The FT reports that the decision to drop the UK from the scholarship list is ‘linked to anxiety in the UAE over what it sees as the risk of Islamist radicalisation on UK campuses’, and quotes a source saying Emiratis ‘don’t want their kids to be radicalised on campus’. They are said to be especially concerned about the failure of Keir Starmer’s government to proscribe the Muslim Brotherhood.

A Muslim country is so concerned about Britain’s tolerance of Muslim extremism that it no longer wishes to send its youth to study here. Bit of a red flag, I reckon. The UAE is one of the Middle East’s moderate Arab states and takes a hardline stance against Islamist incitement and agitation. We can’t do the same in this country because that would be against core British values of liberty, tolerance and not looking back in anger when our children are blown up at concerts.

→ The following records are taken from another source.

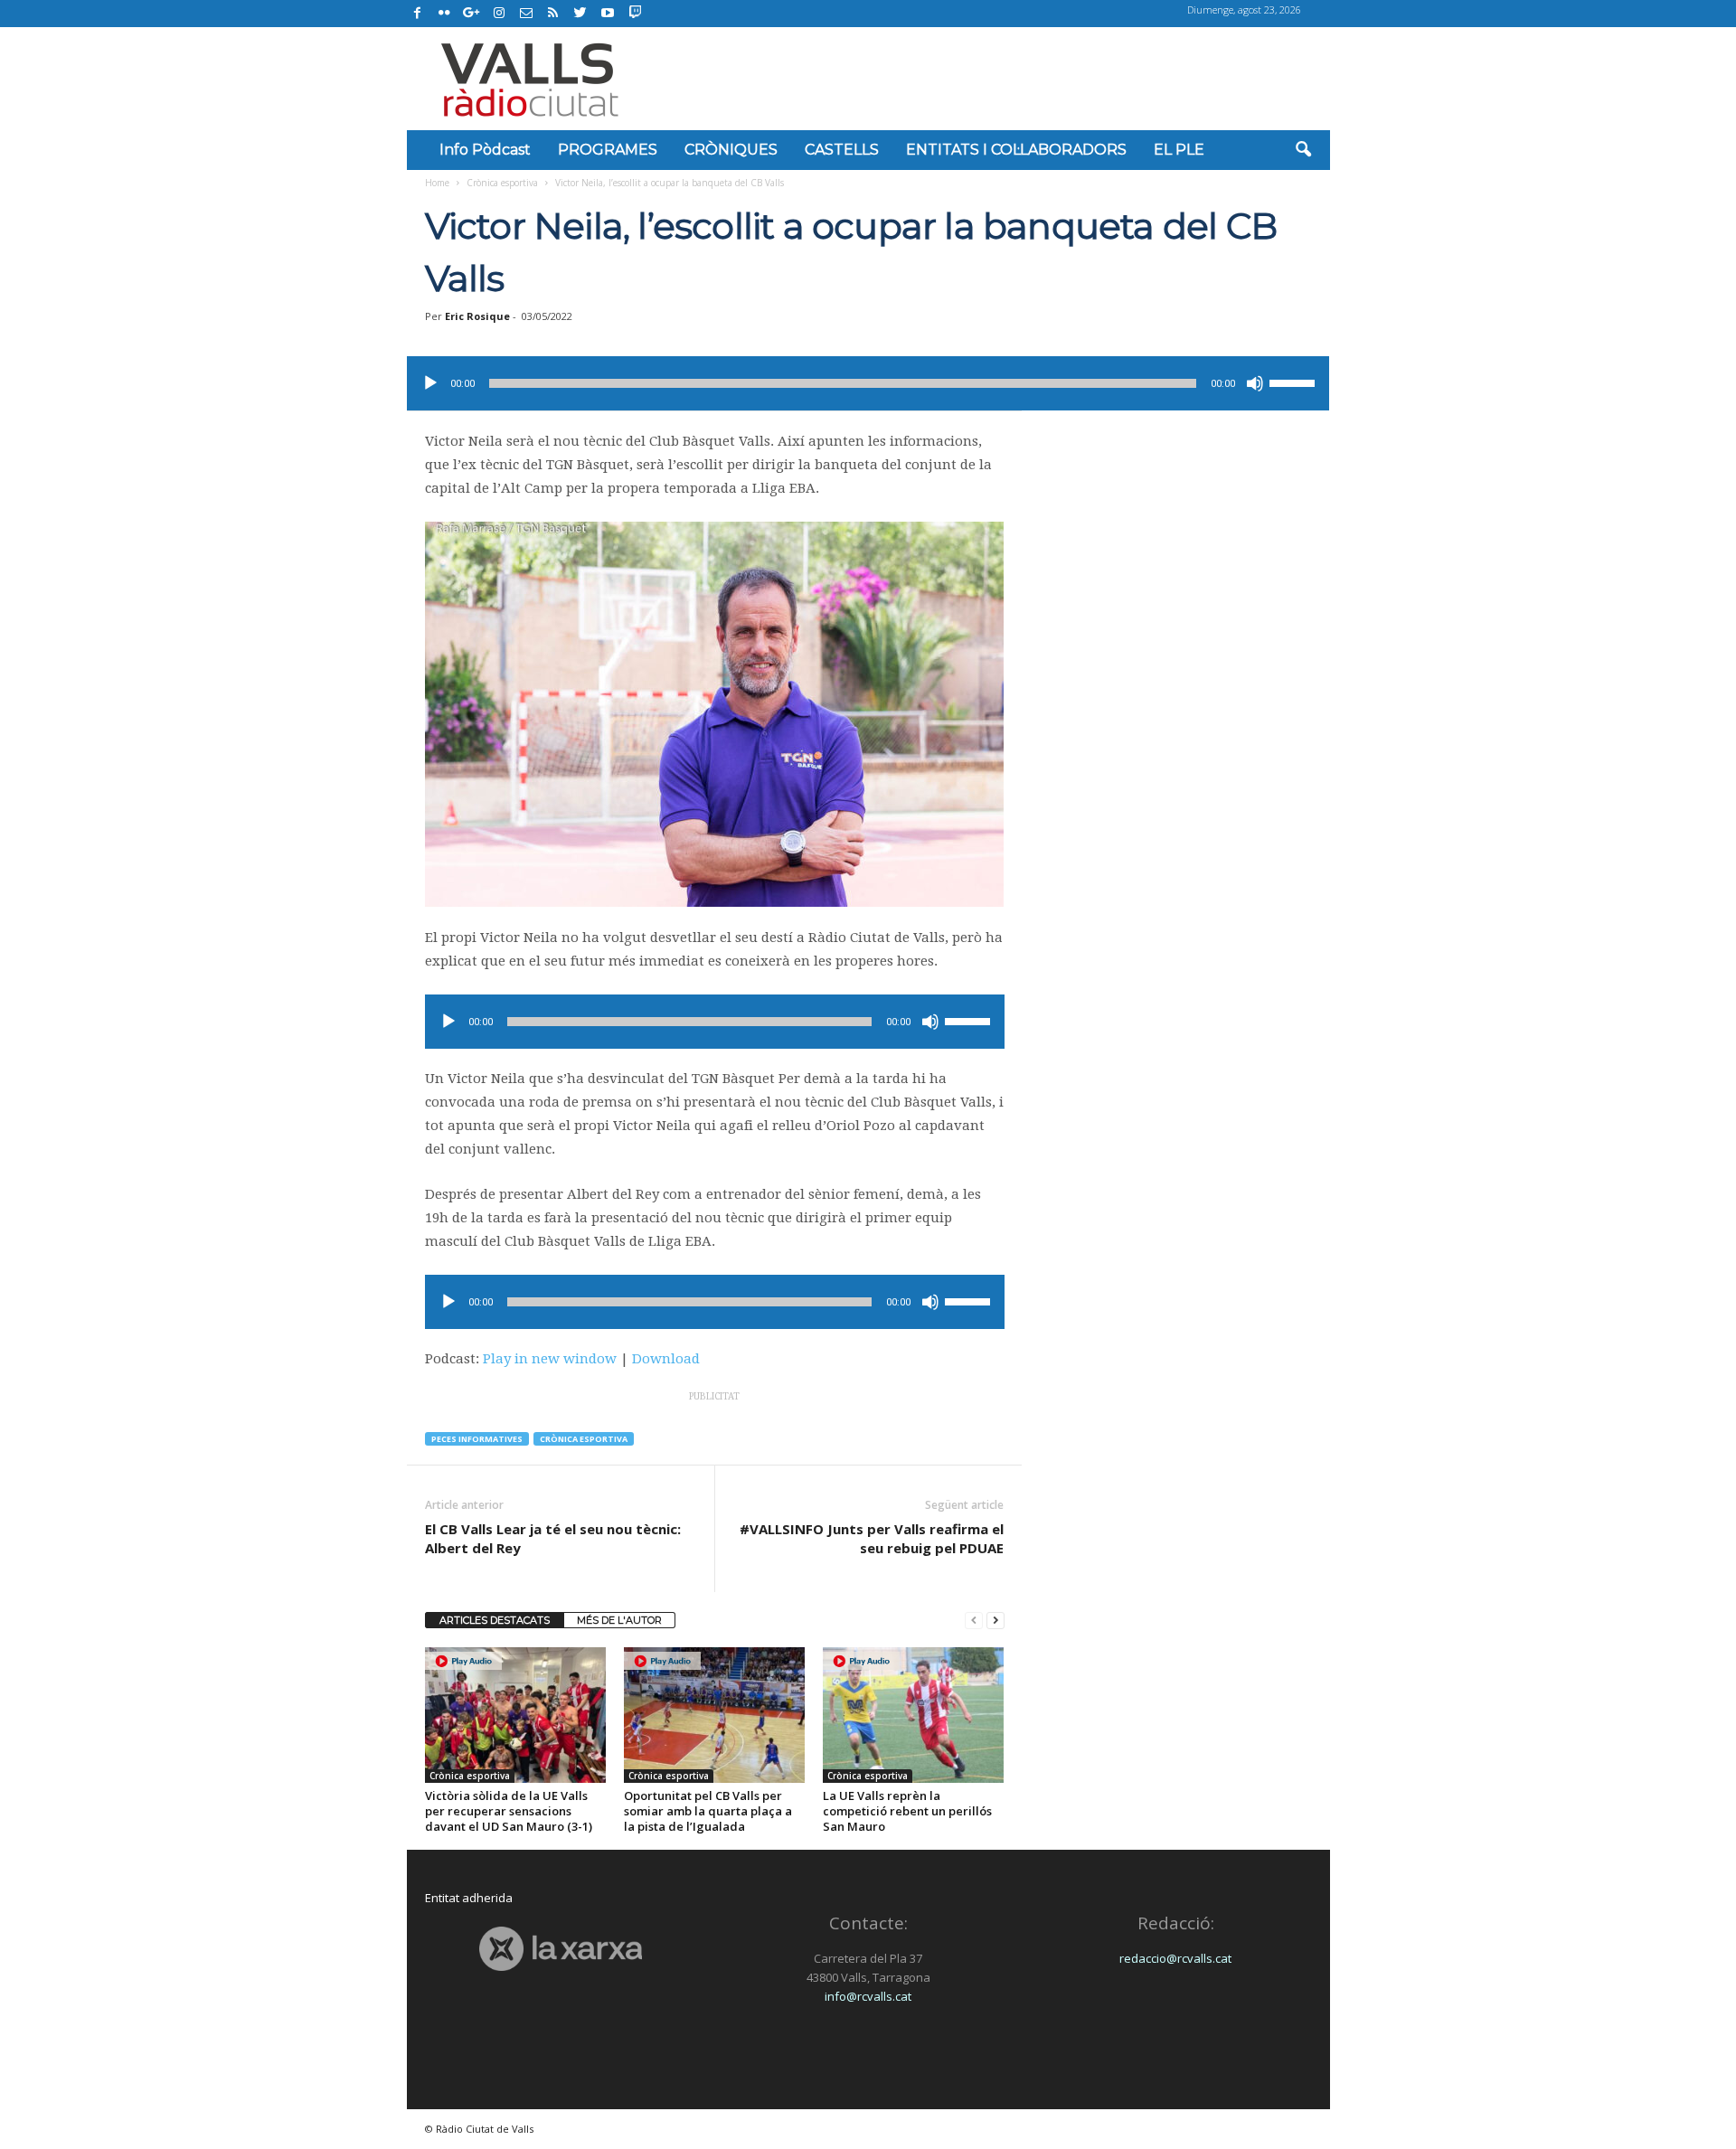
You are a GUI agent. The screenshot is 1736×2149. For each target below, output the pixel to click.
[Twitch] (632, 11)
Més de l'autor (619, 1620)
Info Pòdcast (485, 149)
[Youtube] (607, 13)
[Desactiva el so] (1255, 383)
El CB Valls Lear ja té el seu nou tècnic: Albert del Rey (553, 1538)
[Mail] (526, 13)
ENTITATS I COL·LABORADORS (1016, 149)
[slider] (1294, 381)
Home (437, 182)
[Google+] (472, 13)
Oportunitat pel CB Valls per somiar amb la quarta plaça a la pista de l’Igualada (708, 1810)
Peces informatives (477, 1439)
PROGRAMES (607, 149)
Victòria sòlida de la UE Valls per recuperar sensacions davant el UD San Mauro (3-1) (508, 1810)
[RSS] (553, 13)
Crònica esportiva (502, 182)
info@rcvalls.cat (868, 1996)
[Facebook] (418, 13)
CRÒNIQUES (731, 149)
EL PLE (1179, 149)
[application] (868, 383)
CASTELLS (842, 149)
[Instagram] (499, 13)
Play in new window (550, 1359)
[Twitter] (580, 13)
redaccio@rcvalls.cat (1175, 1958)
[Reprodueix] (430, 383)
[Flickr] (445, 13)
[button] (1303, 150)
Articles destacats (494, 1620)
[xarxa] (561, 1949)
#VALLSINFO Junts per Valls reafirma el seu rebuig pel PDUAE (872, 1538)
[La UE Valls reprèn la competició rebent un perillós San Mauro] (913, 1715)
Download (666, 1359)
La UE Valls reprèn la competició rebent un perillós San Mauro (907, 1810)
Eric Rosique (477, 316)
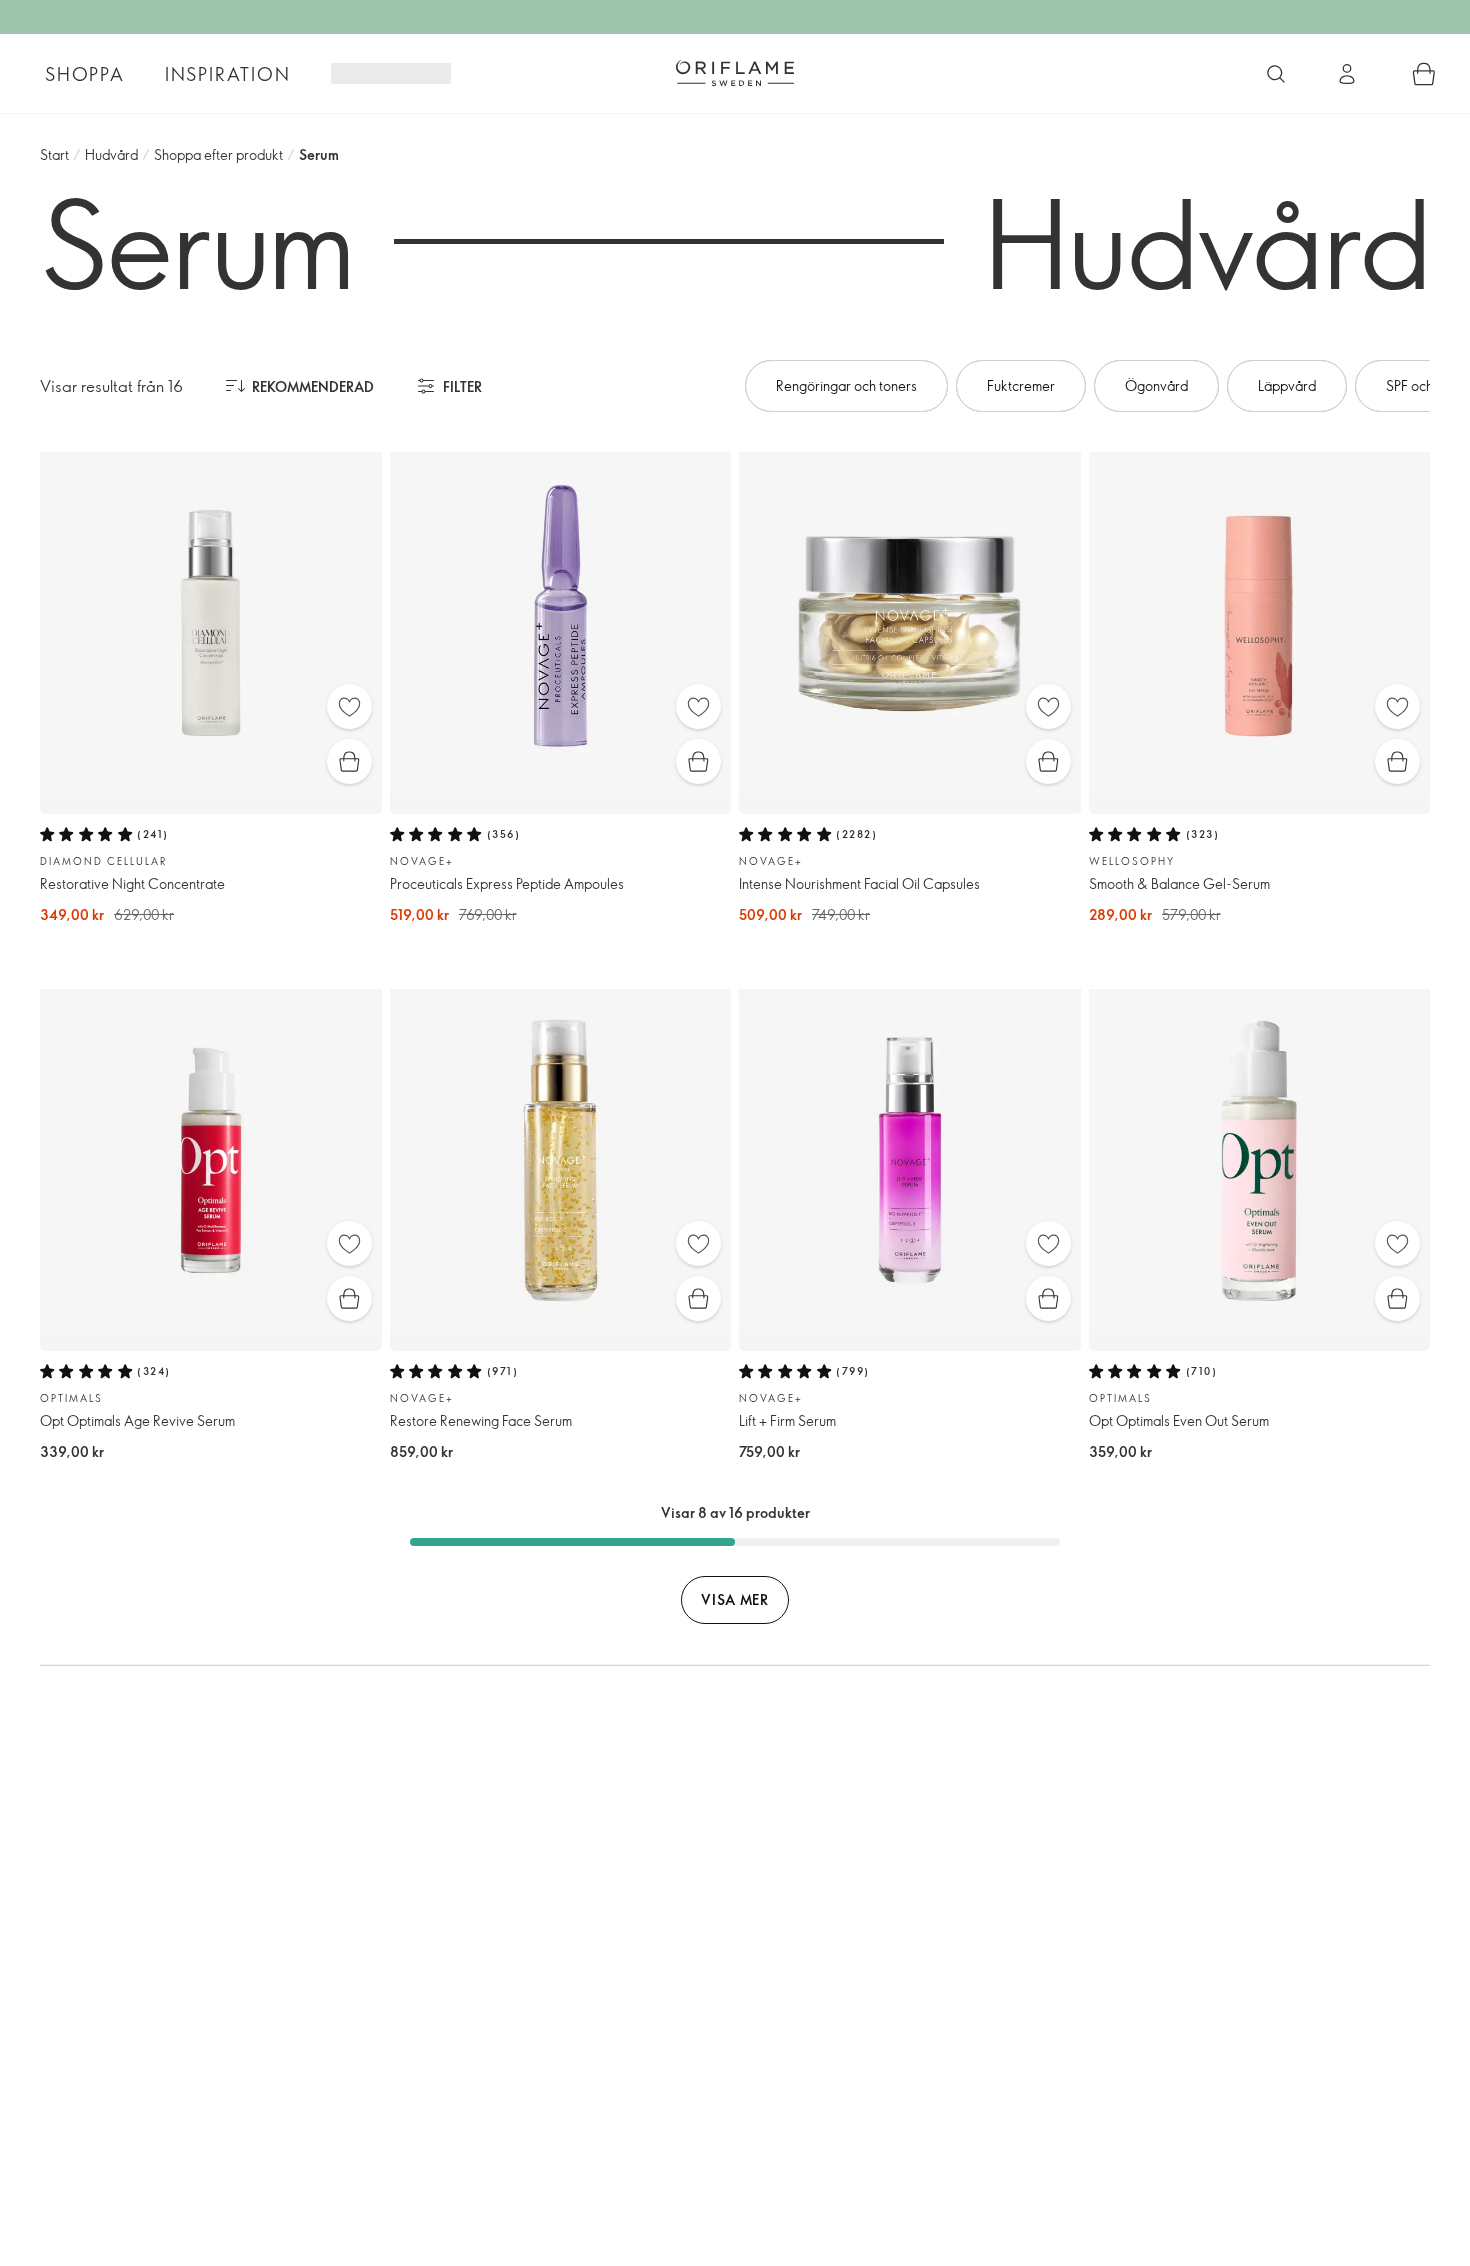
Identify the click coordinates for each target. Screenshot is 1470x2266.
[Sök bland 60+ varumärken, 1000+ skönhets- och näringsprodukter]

Since at least the 1970s, but in earnest since 2001, the teaching of international relations, Middle East policy, and domestic politics at British universities has reflected the carefully considered view that the West is evil and gets what it deserves. Third World villainy must be put in context, ‘terrorism’ in quotation marks, and western cash in aid programmes. Viewed through the distorted lens of its universities Britain is a reactionary dystopia run by the Americans, in service of the Israelis, to the detriment of democracy, an ‘Islamophobic’ police state that surveils and harasses Muslims, an Empire-eulogising practitioner of systemic racism, and a tabloid-conditioned tormentor of migrants. Oh, and something something Margaret Thatcher.

The curriculum isn’t what radicalises them, it merely equips them with the midwit worldview necessary for employment in the British civil service, the BBC or the NGO sector. The real danger of sending your children to study in Britain is the sheer array of radicalising influences they will encounter, on campus and off, online and offline, Islamist and appeaser. They will be exposed to student groups and political organisations, propaganda content and craven native apologism that would neither be allowed nor contemplated in the Emirates. Whatever criticisms might be levelled against the Emirati political, media and professional classes – authoritarianism, cronyism, exploitation – they aren’t driven by the same sociopathic self-loathing to disavow their own national interests and harbour those bent on their destruction.

Too many have already submitted

No doubt the UAE is concerned with more than just extremism. Relations with London have grown tense over issues such as the Emirati bid to buy up the Daily Telegraph. But Britain has a major problem with Islamism, a governing class that prefers to deny the problem, police forces that would rather ban Israeli fans from football matches than root out the extremists, and a campus culture where radicalism goes unconfronted. Islamism prospers because it is a victimhood complex allied to a sacrifice and redemption narrative. It is so difficult to fight in Britain because some from across civil society buy into its victimhood claims, regarding Islamism as an unfortunate but predictable response to the sins of the West, rather than a distinct ideological project to dominate Britain and make her people submit. Too many have already submitted.

Moderate Arab nations increasingly regard British universities as Hezbollah training camps with matriculation fees, and that is entirely on the higher education sector and the government, which ought to provide firmer leadership on these matters. The Emiratis have taken the correct decision to prioritise the wellbeing of their children and the stability of their country over the hurt feelings of the British. Until British universities become a hostile environment for Islamists they will not be a desirable destination for those who understand that totalitarian thug ideology and are determined to keep it at bay.